All of lore.kernel.org
 help / color / mirror / Atom feed
* Create inner maps dynamically from ebpf kernel prog program
@ 2021-06-21 13:12 rainkin
  2021-06-22  5:55 ` Yonghong Song
  0 siblings, 1 reply; 4+ messages in thread
From: rainkin @ 2021-06-21 13:12 UTC (permalink / raw)
  To: bpf

Hi,

My ebpf program is attched to kprobe/vfs_read, my use case is to store
information of each file (i.e., inode) of each process by using
map-in-map (e.g., outer map is a hash map where key is pid, value is a
inner map where key is inode, value is some stateful information I
want to store.
Thus I need to create a new inner map for a new coming inode.

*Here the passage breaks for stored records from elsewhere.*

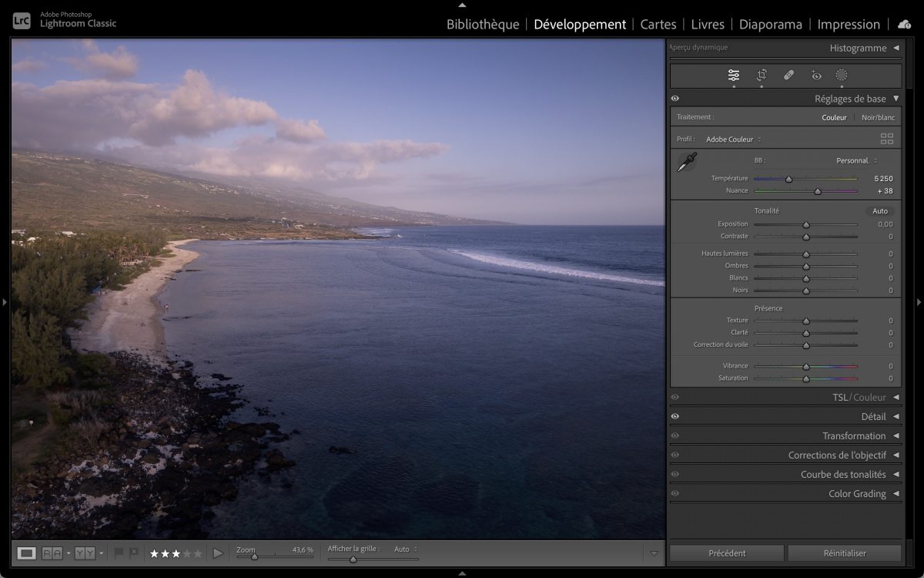Select the Red eye correction tool
The width and height of the screenshot is (924, 578).
tap(816, 75)
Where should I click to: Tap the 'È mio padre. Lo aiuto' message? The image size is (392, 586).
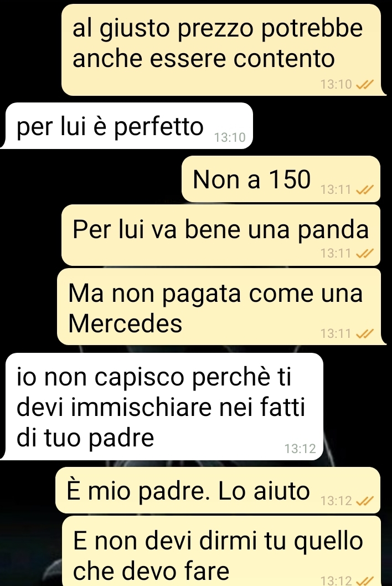[218, 490]
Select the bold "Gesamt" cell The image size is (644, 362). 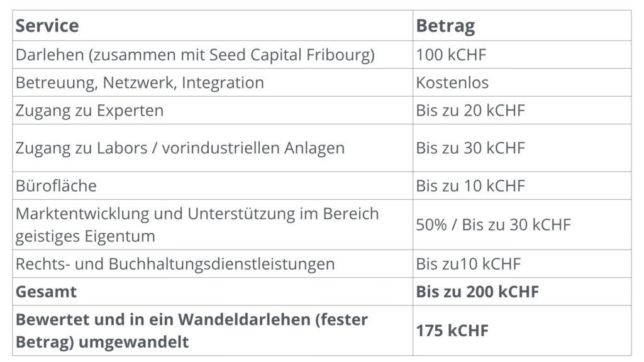click(46, 292)
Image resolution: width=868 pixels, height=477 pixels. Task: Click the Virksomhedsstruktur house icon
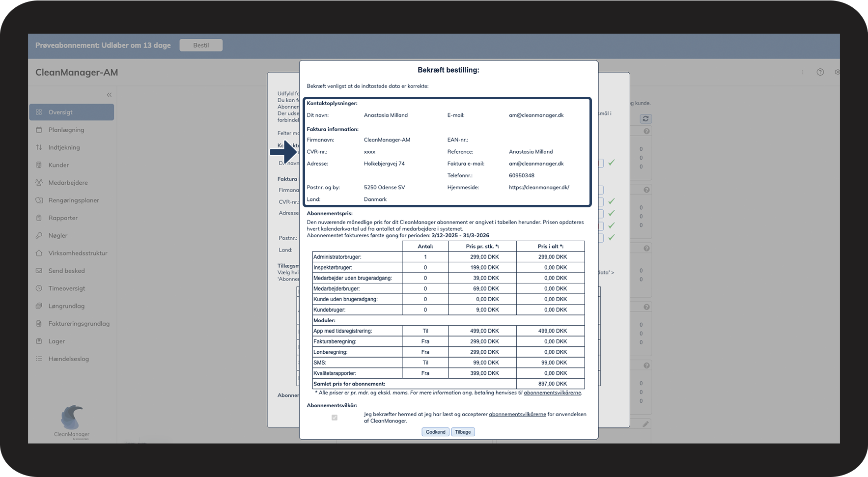point(39,253)
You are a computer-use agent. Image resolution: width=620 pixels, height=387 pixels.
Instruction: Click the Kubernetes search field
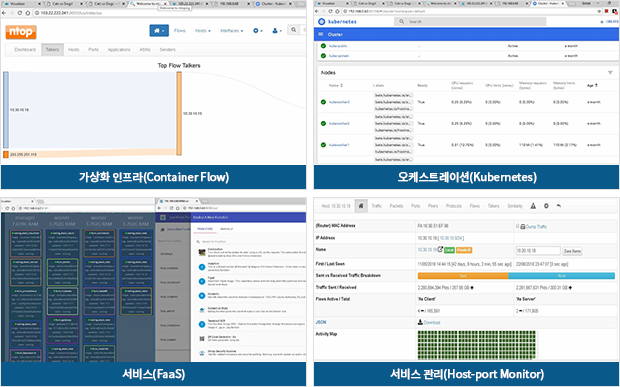(x=470, y=21)
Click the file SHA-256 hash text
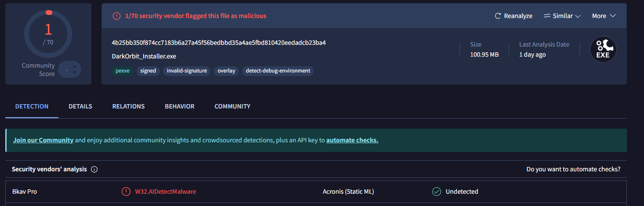 (x=219, y=43)
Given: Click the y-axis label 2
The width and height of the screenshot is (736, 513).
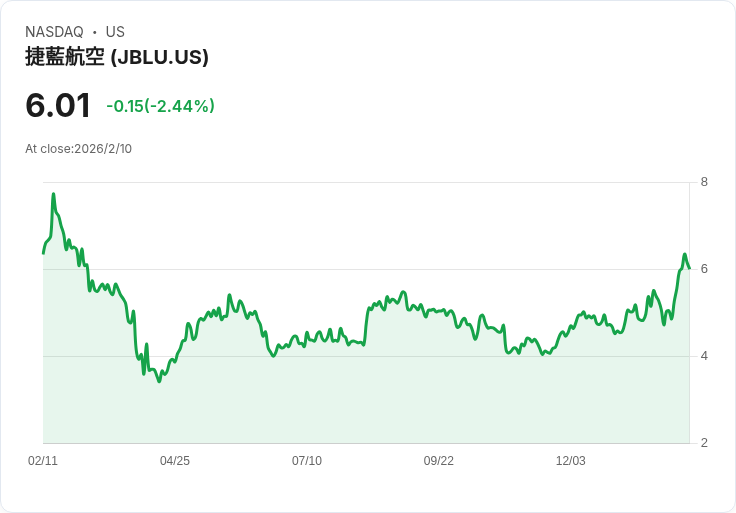Looking at the screenshot, I should (x=704, y=443).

I know there exists local storage for task/inode, however, limited to
my kernel version (4.1x), those local storage cannot be used.

I tried two methods:
1. dynamically create a new inner in user-land ebpf program by
following this tutorial:
https://github.com/torvalds/linux/blob/master/samples/bpf/test_map_in_map_user.c
Then insert the new inner map into the outer map.
The limitation of this method:
It requires ebpf kernel program send a message to user-land program to
create a newly inner map.
And ebpf kernel programs might access the map before user-land program
finishes the job.

2. Thus, i prefer the second method: dynamically create inner maps in
the kernel ebpf program.
According to the discussion in the following thread, it seems that it
can be done by calling bpf_map_update_elem():
https://lore.kernel.org/bpf/878sdlpv92.fsf@toke.dk/T/#e9bac624324ffd3efb0c9f600426306e3a40ec
7b5
> Creating a new map for map_in_map from bpf prog can be implemented.
> bpf_map_update_elem() is doing memory allocation for map elements. In such a case calling
> this helper on map_in_map can, in theory, create a new inner map and insert it into the outer map.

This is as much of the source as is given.